Changing AWS RDS IOPS provisioning in production

Robert Rees
POP Developers
Published in
2 min readSep 24, 2018

Recently we had to change the amount of IOPS we had provisioned on our production instances. The ModifyDBInstance documentation says this can be done without outage or disruption, but Googling for people who had made the change revealed a variety of stories about people’s experience so I thought it might be useful to add how our change went.

tldr; as per the documentation it is fine to change to change your provisioned IOPS on a running system without risking outages in your production system.

Situation

We had made a database change where the execution on production was different from pre-production and therefore the database was having to do significantly more work.
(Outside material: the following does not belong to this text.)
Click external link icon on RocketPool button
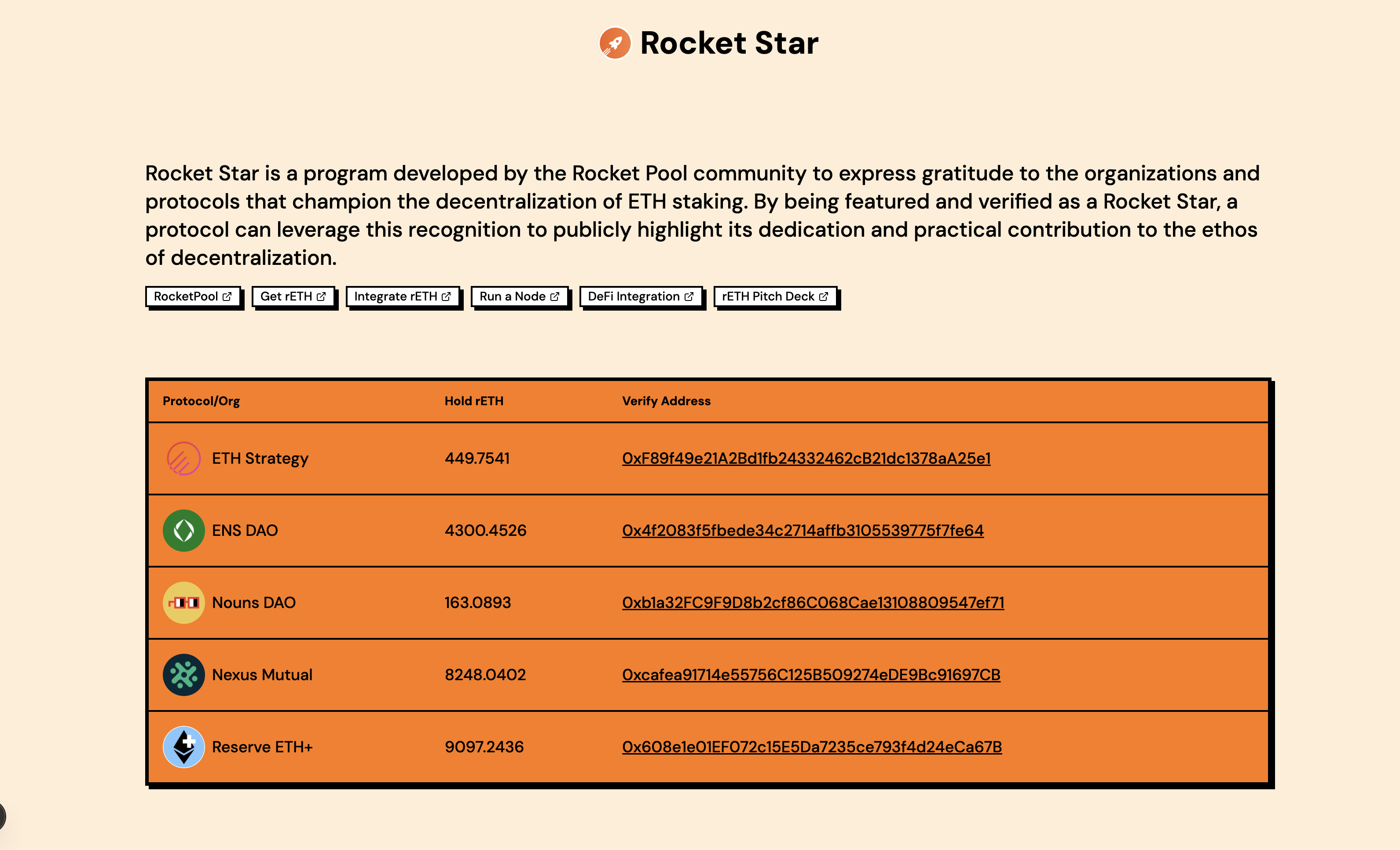1400x850 pixels. pos(227,297)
We hit our IOPS limit and database reads were therefore being throttled resulting in the entire system running slowly and dropping below acceptable performance for some users.

Solution

We added an emergency index which improved the point problem and made sure we wouldn’t just consume any additional resources once they were supplied.

We then maxed out the Provisioned IOPS which would effectively remove any quota or throttling restrictions.
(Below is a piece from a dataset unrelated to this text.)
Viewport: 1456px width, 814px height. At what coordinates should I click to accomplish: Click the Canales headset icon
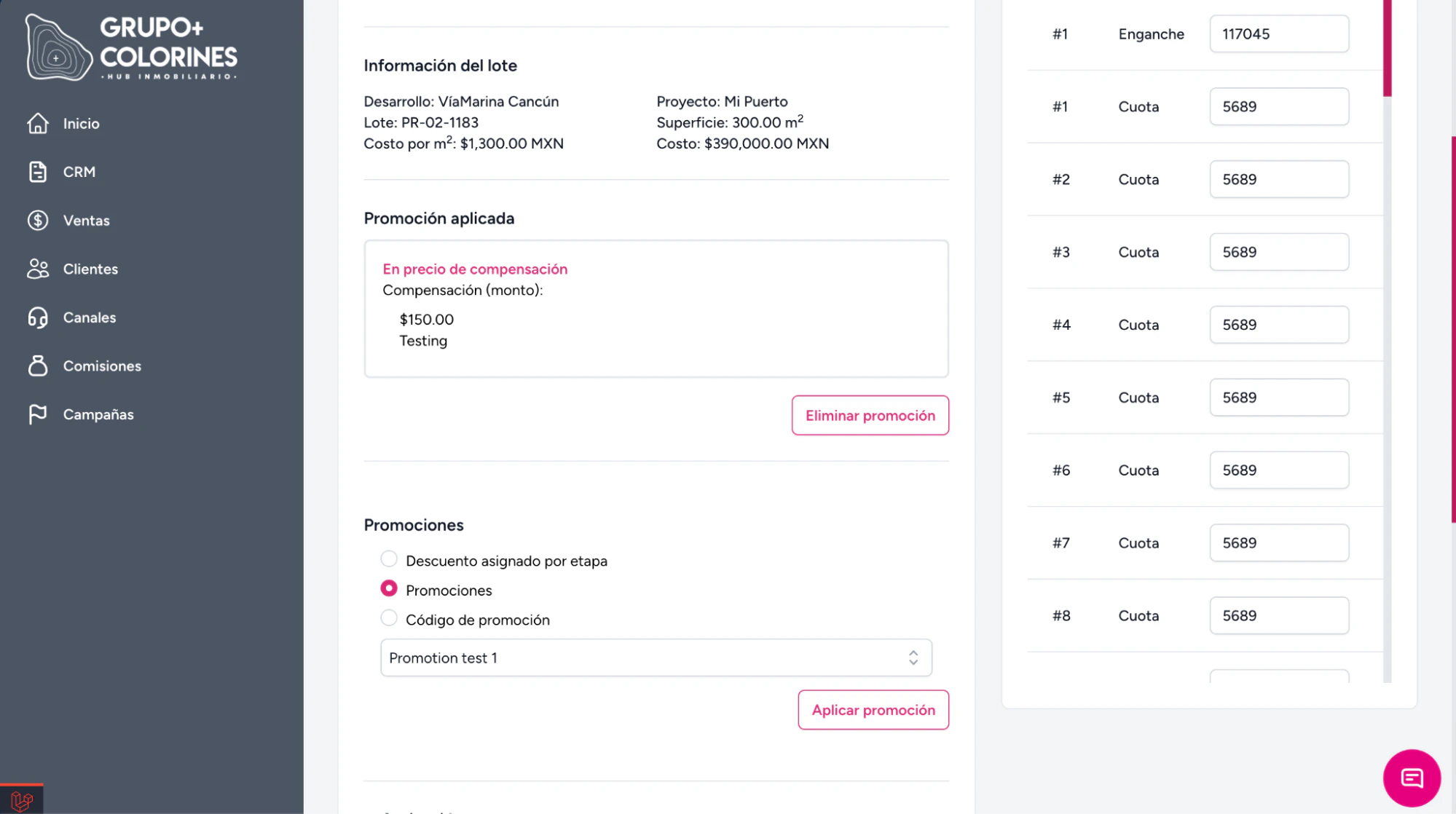(38, 317)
Why we expected this to work

We have a shared pre-production environment where the IO demand is small on individual instances but can experience significant peaks as environments come on line and are used for various testing procedures.

We were essentially applying the same configuration for our pre-production environment and were expecting similar performance output.

What happened

We have read-replicas attached to our production master instance and these have to be setup to the new provisioned value before the master. This meant our migration time was doubled but it also meant we got to track the process in a much less critical instance. The change in the replica turned out to be identical to that in the production instance.

The total time to provision the new IOPS was around 45 minutes from start to completion. However we saw the new behaviour resulting from the changed limit around 20 minutes into the change. On the production instance the throttling of operations ceased and after a spike of work the system returned to the responsiveness that users were expecting.

Essentially the system was returned to health and normal operation well before the entire change was complete and without any outage of the service.

If we had needed to make this change in a hurry (say the system was down rather than in a degraded performance state) we would have been better off bringing down the replicas, provisioning the master and then bringing up a new replica.

What’s next?

There’s not a strong moral to this post, it’s really just about sharing information. Once we’d rectified the problem we could have downsized the provisioned IOPS but to simplify the operations side we’re keeping the value higher than we absolutely need for now to stop mistakes in development impacting our clients.

--

--